An LP on the Kalypso label in Kingston, Jamaica, in the late 50's early 60's I imagine by the look of the sleeve. Typical calypso and mento tracks here including Yellow Bird, Jamaica Farewell and Island In the Sun. I have chosen a few novelty numbers to share.
"Mento music had its beginnings in Jamaica in the 19th century, and was uniquely Jamaican fusion of African and European musical traditions. In the 1920s, a number of mento songs were put to vinyl by Caribbean jazz artists. In the 1930 and 1940s, Slim and Sam, a mento duo who performed in Kingston, gained renown and are remembered today. This act is remembered for their originals, and sold "tracts" -- printed lyrics -- at their performances. (The book "Reggae Routes" by Kevin O'Brien Chang and Wayne Chen lists the names of some of these originals, and has additional information and even a picture of Slim and Sam.)
But it wasn't until the early 1950s that true mento recordings first began to appear on 78 RPM discs. This decade was mento’s golden age, as a variety of artists recorded mento songs in an assortment of rhythms and styles. It was the peak of mento's creativity and popularity in Jamaica and the birth of Jamaica's recording industry.

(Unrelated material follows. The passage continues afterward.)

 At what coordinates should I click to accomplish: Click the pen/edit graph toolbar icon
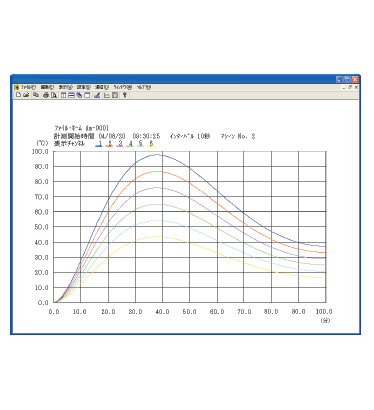pos(97,95)

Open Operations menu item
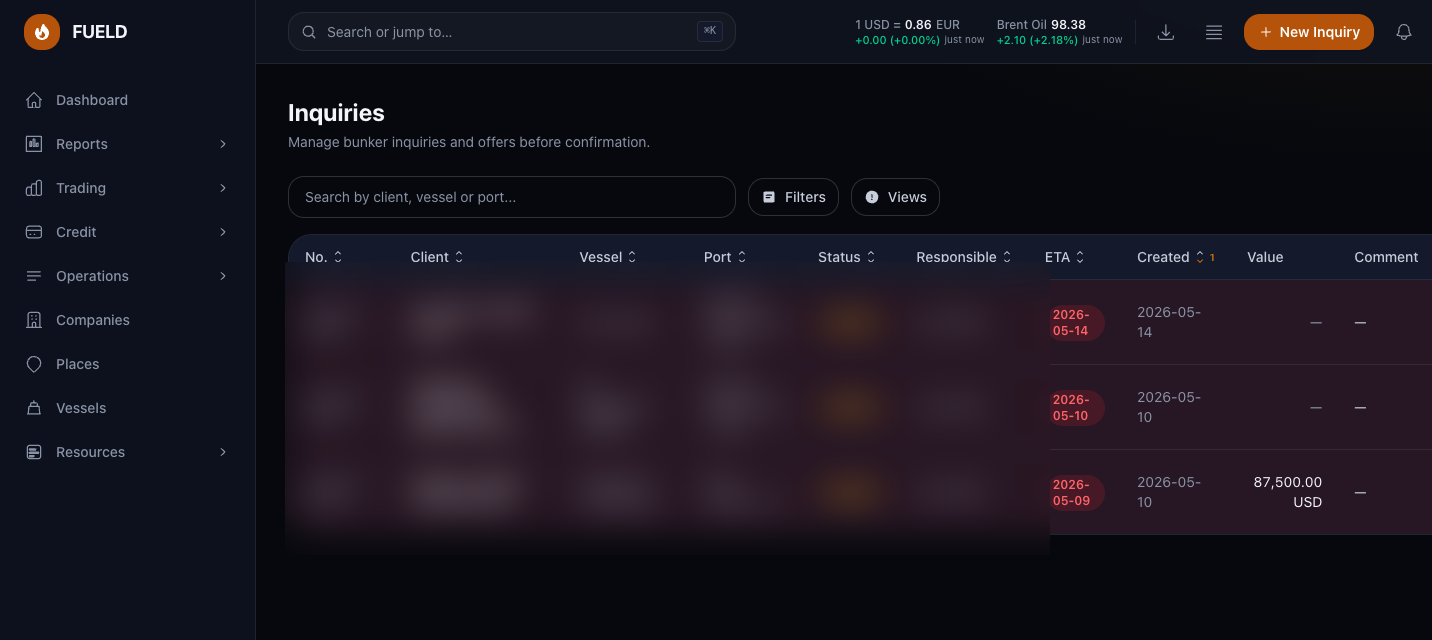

These recordings reveal mento to be a diverse musical genre, sometimes played with reckless abandon and other times with orderly precision. In addition to mento's African and European roots, by this time it has also encompassed pan-Caribbean influences, as well as American jazz. Although it was informed by a world of music, mento is clearly, uniquely Jamaican. And as Jamaica's original music, all other Jamaican music can trace its roots to mento."